#### Data

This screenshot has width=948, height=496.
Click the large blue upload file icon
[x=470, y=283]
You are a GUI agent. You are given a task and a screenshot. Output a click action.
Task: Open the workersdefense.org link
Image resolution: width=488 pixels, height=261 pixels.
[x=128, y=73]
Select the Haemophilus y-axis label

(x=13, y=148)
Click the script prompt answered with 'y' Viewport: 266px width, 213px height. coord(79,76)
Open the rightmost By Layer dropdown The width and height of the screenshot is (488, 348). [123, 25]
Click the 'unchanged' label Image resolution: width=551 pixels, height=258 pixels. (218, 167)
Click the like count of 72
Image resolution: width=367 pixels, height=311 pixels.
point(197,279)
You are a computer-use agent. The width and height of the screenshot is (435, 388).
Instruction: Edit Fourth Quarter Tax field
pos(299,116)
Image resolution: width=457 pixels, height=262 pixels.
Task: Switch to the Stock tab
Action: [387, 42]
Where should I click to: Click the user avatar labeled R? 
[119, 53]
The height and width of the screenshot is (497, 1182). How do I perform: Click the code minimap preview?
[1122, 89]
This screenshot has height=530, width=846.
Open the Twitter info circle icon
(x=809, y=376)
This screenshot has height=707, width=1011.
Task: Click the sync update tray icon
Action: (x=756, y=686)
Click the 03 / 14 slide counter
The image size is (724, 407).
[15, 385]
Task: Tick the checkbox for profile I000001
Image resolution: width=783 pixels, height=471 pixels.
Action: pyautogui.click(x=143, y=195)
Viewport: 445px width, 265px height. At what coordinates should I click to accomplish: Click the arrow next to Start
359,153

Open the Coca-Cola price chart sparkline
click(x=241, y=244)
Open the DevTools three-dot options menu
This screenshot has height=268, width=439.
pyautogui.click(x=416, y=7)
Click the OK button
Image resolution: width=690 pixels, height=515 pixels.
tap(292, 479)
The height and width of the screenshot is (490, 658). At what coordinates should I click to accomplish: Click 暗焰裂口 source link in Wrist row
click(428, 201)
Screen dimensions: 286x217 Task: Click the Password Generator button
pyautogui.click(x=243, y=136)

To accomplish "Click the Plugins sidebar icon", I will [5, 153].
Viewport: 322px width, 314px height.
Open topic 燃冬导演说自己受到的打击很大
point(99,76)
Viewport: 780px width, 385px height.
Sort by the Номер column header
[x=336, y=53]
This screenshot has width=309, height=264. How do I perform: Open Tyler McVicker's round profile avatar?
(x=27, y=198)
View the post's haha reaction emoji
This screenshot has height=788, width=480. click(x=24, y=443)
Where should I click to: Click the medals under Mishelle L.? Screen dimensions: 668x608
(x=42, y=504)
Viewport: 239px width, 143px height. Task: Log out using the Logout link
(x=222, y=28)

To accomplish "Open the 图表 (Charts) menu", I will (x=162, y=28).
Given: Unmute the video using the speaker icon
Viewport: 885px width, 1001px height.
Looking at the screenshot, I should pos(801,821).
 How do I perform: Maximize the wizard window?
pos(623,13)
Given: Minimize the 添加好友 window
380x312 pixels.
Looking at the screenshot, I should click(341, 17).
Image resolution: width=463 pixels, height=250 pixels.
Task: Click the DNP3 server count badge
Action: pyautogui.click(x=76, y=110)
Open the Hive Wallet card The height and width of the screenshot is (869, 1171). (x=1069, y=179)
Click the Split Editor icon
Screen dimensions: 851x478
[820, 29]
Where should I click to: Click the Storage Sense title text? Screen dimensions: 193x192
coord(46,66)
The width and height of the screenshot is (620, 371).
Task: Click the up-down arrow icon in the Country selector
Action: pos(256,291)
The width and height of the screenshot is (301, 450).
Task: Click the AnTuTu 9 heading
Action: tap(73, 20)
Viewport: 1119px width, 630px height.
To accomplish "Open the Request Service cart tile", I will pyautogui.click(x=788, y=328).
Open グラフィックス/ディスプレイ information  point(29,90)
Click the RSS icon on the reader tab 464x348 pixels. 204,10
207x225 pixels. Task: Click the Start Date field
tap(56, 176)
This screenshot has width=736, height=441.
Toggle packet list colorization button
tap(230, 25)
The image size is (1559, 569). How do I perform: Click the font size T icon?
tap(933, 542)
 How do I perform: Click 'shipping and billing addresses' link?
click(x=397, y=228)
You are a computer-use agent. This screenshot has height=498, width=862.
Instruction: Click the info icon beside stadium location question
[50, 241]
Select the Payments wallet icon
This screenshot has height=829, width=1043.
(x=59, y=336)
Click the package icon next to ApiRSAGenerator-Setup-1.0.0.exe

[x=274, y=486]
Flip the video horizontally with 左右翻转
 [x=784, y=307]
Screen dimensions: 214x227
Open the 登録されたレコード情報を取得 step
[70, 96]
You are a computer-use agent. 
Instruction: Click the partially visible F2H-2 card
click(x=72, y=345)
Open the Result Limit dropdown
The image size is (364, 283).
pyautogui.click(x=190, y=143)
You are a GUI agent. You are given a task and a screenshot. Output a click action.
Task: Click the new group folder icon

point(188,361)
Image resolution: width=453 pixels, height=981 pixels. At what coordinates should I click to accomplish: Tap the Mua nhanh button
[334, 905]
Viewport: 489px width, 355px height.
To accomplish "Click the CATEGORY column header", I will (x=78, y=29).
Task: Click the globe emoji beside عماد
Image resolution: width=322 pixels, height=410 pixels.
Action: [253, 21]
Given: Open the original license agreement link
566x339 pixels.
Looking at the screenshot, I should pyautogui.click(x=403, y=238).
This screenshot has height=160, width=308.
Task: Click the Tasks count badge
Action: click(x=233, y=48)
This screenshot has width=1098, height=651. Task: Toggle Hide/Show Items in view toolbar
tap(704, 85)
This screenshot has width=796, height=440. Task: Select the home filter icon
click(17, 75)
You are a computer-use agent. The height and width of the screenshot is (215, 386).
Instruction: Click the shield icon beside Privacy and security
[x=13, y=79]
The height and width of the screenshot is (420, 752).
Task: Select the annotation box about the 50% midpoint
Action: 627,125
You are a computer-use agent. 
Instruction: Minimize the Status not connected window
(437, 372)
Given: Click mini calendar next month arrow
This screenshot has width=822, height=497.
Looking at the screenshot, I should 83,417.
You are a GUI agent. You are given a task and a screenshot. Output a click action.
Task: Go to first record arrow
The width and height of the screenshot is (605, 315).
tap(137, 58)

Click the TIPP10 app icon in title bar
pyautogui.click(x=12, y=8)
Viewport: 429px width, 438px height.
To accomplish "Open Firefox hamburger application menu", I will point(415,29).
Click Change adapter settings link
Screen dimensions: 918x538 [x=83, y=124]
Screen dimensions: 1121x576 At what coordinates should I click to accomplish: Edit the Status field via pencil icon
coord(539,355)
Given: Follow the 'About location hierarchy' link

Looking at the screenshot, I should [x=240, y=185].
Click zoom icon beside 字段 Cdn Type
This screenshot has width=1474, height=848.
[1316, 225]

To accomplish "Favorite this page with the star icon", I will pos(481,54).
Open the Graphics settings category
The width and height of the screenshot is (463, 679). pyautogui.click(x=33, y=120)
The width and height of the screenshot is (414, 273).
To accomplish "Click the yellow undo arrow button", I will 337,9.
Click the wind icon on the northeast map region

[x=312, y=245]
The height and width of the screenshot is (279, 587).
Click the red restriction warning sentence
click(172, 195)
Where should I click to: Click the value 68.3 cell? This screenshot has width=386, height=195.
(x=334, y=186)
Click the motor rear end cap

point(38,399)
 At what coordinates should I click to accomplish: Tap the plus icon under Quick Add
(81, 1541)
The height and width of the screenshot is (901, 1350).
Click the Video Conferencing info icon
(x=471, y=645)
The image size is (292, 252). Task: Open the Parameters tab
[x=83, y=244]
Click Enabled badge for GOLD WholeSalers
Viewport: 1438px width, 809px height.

########

Please output every record, keeping each line exact.

Answer section:
This screenshot has width=948, height=496.
Click the large blue upload file icon
[x=470, y=283]
You are a GUI agent. You are given a task and a screenshot. Output a click action.
Task: Open the workersdefense.org link
Image resolution: width=488 pixels, height=261 pixels.
[x=128, y=73]
Select the Haemophilus y-axis label

(x=13, y=148)
Click the script prompt answered with 'y' Viewport: 266px width, 213px height. coord(79,76)
Open the rightmost By Layer dropdown The width and height of the screenshot is (488, 348). [123, 25]
Click the 'unchanged' label Image resolution: width=551 pixels, height=258 pixels. (218, 167)
Click the like count of 72
Image resolution: width=367 pixels, height=311 pixels.
point(197,279)
You are a computer-use agent. The width and height of the screenshot is (435, 388).
Instruction: Edit Fourth Quarter Tax field
pos(299,116)
Image resolution: width=457 pixels, height=262 pixels.
Task: Switch to the Stock tab
Action: [387, 42]
Where should I click to: Click the user avatar labeled R? 
[119, 53]
The height and width of the screenshot is (497, 1182). How do I perform: Click the code minimap preview?
[1122, 89]
This screenshot has height=530, width=846.
Open the Twitter info circle icon
(x=809, y=376)
This screenshot has height=707, width=1011.
Task: Click the sync update tray icon
Action: (x=756, y=686)
Click the 03 / 14 slide counter
The image size is (724, 407).
[15, 385]
Task: Tick the checkbox for profile I000001
Image resolution: width=783 pixels, height=471 pixels.
Action: pyautogui.click(x=143, y=195)
Viewport: 445px width, 265px height. At what coordinates should I click to accomplish: Click the arrow next to Start
359,153

Open the Coca-Cola price chart sparkline
click(x=241, y=244)
Open the DevTools three-dot options menu
This screenshot has height=268, width=439.
pyautogui.click(x=416, y=7)
Click the OK button
Image resolution: width=690 pixels, height=515 pixels.
tap(292, 479)
The height and width of the screenshot is (490, 658). At what coordinates should I click to accomplish: Click 暗焰裂口 source link in Wrist row
click(428, 201)
Screen dimensions: 286x217 Task: Click the Password Generator button
pyautogui.click(x=243, y=136)

To accomplish "Click the Plugins sidebar icon", I will [5, 153].
Viewport: 322px width, 314px height.
Open topic 燃冬导演说自己受到的打击很大
point(99,76)
Viewport: 780px width, 385px height.
Sort by the Номер column header
[x=336, y=53]
This screenshot has width=309, height=264. How do I perform: Open Tyler McVicker's round profile avatar?
(x=27, y=198)
View the post's haha reaction emoji
This screenshot has height=788, width=480. click(x=24, y=443)
Where should I click to: Click the medals under Mishelle L.? Screen dimensions: 668x608
(x=42, y=504)
Viewport: 239px width, 143px height. Task: Log out using the Logout link
(x=222, y=28)

To accomplish "Open the 图表 (Charts) menu", I will (x=162, y=28).
Given: Unmute the video using the speaker icon
Viewport: 885px width, 1001px height.
Looking at the screenshot, I should pos(801,821).
 How do I perform: Maximize the wizard window?
pos(623,13)
Given: Minimize the 添加好友 window
380x312 pixels.
Looking at the screenshot, I should click(341, 17).
Image resolution: width=463 pixels, height=250 pixels.
Task: Click the DNP3 server count badge
Action: pyautogui.click(x=76, y=110)
Open the Hive Wallet card The height and width of the screenshot is (869, 1171). (x=1069, y=179)
Click the Split Editor icon
Screen dimensions: 851x478
[820, 29]
Where should I click to: Click the Storage Sense title text? Screen dimensions: 193x192
coord(46,66)
The width and height of the screenshot is (620, 371).
Task: Click the up-down arrow icon in the Country selector
Action: pos(256,291)
The width and height of the screenshot is (301, 450).
Task: Click the AnTuTu 9 heading
Action: tap(73, 20)
Viewport: 1119px width, 630px height.
To accomplish "Open the Request Service cart tile", I will pyautogui.click(x=788, y=328).
Open グラフィックス/ディスプレイ information  point(29,90)
Click the RSS icon on the reader tab 464x348 pixels. 204,10
207x225 pixels. Task: Click the Start Date field
tap(56, 176)
This screenshot has width=736, height=441.
Toggle packet list colorization button
tap(230, 25)
The image size is (1559, 569). How do I perform: Click the font size T icon?
tap(933, 542)
 How do I perform: Click 'shipping and billing addresses' link?
click(x=397, y=228)
You are a computer-use agent. This screenshot has height=498, width=862.
Instruction: Click the info icon beside stadium location question
[50, 241]
Select the Payments wallet icon
This screenshot has height=829, width=1043.
(x=59, y=336)
Click the package icon next to ApiRSAGenerator-Setup-1.0.0.exe

[x=274, y=486]
Flip the video horizontally with 左右翻转
 [x=784, y=307]
Screen dimensions: 214x227
Open the 登録されたレコード情報を取得 step
[70, 96]
You are a computer-use agent. 
Instruction: Click the partially visible F2H-2 card
click(x=72, y=345)
Open the Result Limit dropdown
The image size is (364, 283).
pyautogui.click(x=190, y=143)
You are a GUI agent. You are given a task and a screenshot. Output a click action.
Task: Click the new group folder icon

point(188,361)
Image resolution: width=453 pixels, height=981 pixels. At what coordinates should I click to accomplish: Tap the Mua nhanh button
[334, 905]
Viewport: 489px width, 355px height.
To accomplish "Click the CATEGORY column header", I will (x=78, y=29).
Task: Click the globe emoji beside عماد
Image resolution: width=322 pixels, height=410 pixels.
Action: [253, 21]
Given: Open the original license agreement link
566x339 pixels.
Looking at the screenshot, I should pyautogui.click(x=403, y=238).
This screenshot has height=160, width=308.
Task: Click the Tasks count badge
Action: click(x=233, y=48)
This screenshot has width=1098, height=651. Task: Toggle Hide/Show Items in view toolbar
tap(704, 85)
This screenshot has width=796, height=440. Task: Select the home filter icon
click(17, 75)
You are a computer-use agent. The height and width of the screenshot is (215, 386).
Instruction: Click the shield icon beside Privacy and security
[x=13, y=79]
The height and width of the screenshot is (420, 752).
Task: Select the annotation box about the 50% midpoint
Action: 627,125
You are a computer-use agent. 
Instruction: Minimize the Status not connected window
(437, 372)
Given: Click mini calendar next month arrow
This screenshot has width=822, height=497.
Looking at the screenshot, I should 83,417.
You are a GUI agent. You are given a task and a screenshot. Output a click action.
Task: Go to first record arrow
The width and height of the screenshot is (605, 315).
tap(137, 58)

Click the TIPP10 app icon in title bar
pyautogui.click(x=12, y=8)
Viewport: 429px width, 438px height.
To accomplish "Open Firefox hamburger application menu", I will point(415,29).
Click Change adapter settings link
Screen dimensions: 918x538 [x=83, y=124]
Screen dimensions: 1121x576 At what coordinates should I click to accomplish: Edit the Status field via pencil icon
coord(539,355)
Given: Follow the 'About location hierarchy' link

Looking at the screenshot, I should [x=240, y=185].
Click zoom icon beside 字段 Cdn Type
This screenshot has width=1474, height=848.
[1316, 225]

To accomplish "Favorite this page with the star icon", I will pos(481,54).
Open the Graphics settings category
The width and height of the screenshot is (463, 679). pyautogui.click(x=33, y=120)
The width and height of the screenshot is (414, 273).
To accomplish "Click the yellow undo arrow button", I will 337,9.
Click the wind icon on the northeast map region

[x=312, y=245]
The height and width of the screenshot is (279, 587).
Click the red restriction warning sentence
click(172, 195)
Where should I click to: Click the value 68.3 cell? This screenshot has width=386, height=195.
(x=334, y=186)
Click the motor rear end cap

point(38,399)
 At what coordinates should I click to accomplish: Tap the plus icon under Quick Add
(81, 1541)
The height and width of the screenshot is (901, 1350).
Click the Video Conferencing info icon
(x=471, y=645)
The image size is (292, 252). Task: Open the Parameters tab
[x=83, y=244]
Click Enabled badge for GOLD WholeSalers
Viewport: 1438px width, 809px height.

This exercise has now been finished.